Many years ago, in a time when memory was young, a woman lived with her children in a little cottage on the edge of a great forest. This woman was not the prettiest of women, nor was she the smartest. But she was very happy living on the edge of the forest raising her children and tending her little gardens.

Each and every day of every season, she and her children walked in the forest and talked with the trees, animals and birds that made this their home. And as they walked, the woman would gather the herbs and plants that she used in cooking and healing and she taught her children the wonders of nature.

For many years she worked in the little gardens by her cottage and walked in the forest and was happy. Her children had long since grown to adulthood and moved into the village to raise their own families. And still, the woman stayed in the cottage and cared for the plants, trees, birds and animals that inhabited this wondrous place.
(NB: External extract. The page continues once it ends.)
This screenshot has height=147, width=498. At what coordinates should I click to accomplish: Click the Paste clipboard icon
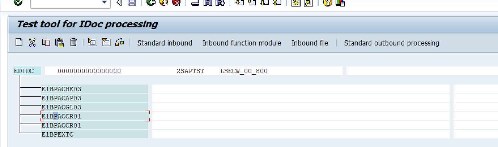tap(59, 42)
She walked the well-known paths of the forest, speaking to all that lived there and listening to their wisdom. The slightest breeze brought words of wonder and delight to her heart. The colors of autumn leaves in the forest were as bright and dramatic as the flowers of springtime. The summers brought welcome sunshine and warmth and thunderstorms that left the air crackling and sweet smelling. Even the snows of winter, which were never overly harsh, told her their secrets. As with all things in the cycle of life, she knew the winters to be as important as the summers because they brought a time of rest and the promise of the spring to come. During the cold and quiet of winter or the highest heats of summer, she stayed close to her cottage and read from her small store of books.
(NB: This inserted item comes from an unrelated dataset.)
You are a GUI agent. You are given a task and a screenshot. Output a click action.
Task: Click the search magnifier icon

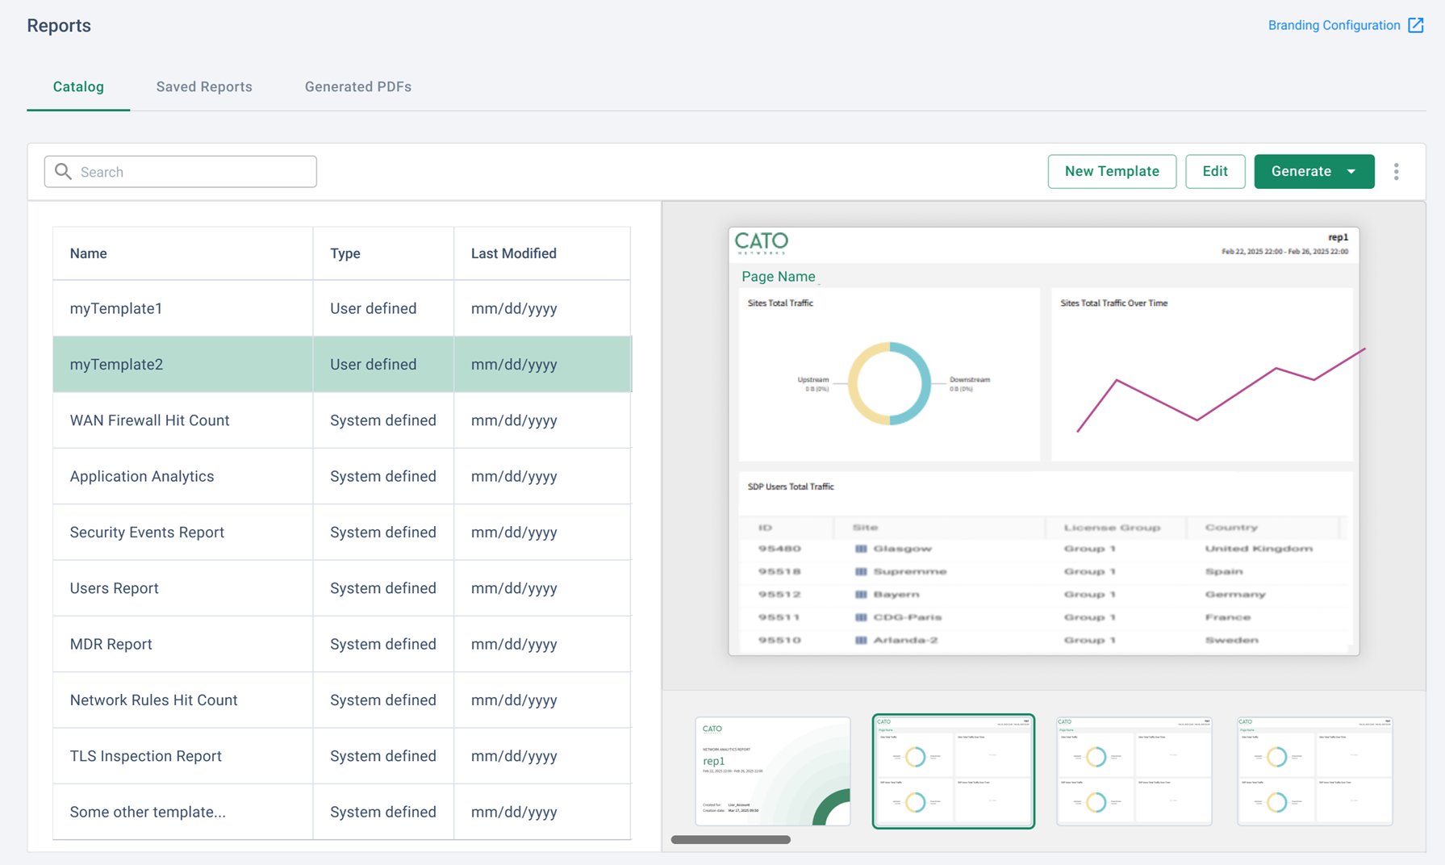pyautogui.click(x=63, y=171)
Photo of a RavenThe woman’s grandchildren and the other village children would often come to the cottage to hear her tell the old stories. They would clap their hands in delight when she told of the turtle that outsmarted the villagers who wanted to make him into soup. The birds in the trees would puff up with pride when she told how Raven got his black wings, and the trees themselves would lean in close to hear the story of why some trees lose their leaves in winter and why others stayed green all throughout the year.

Despite all the beauties and wonders of the forest around her, she began spending more and more time at her little cottage and less and less time in the forest. There was always so much work to be done. There were many ill or injured animals that needed care. The gardens must be tended if there was to be enough food for the winter. The cottage was always in need of repairs and there were healing teas and ointments to prepare for the villagers.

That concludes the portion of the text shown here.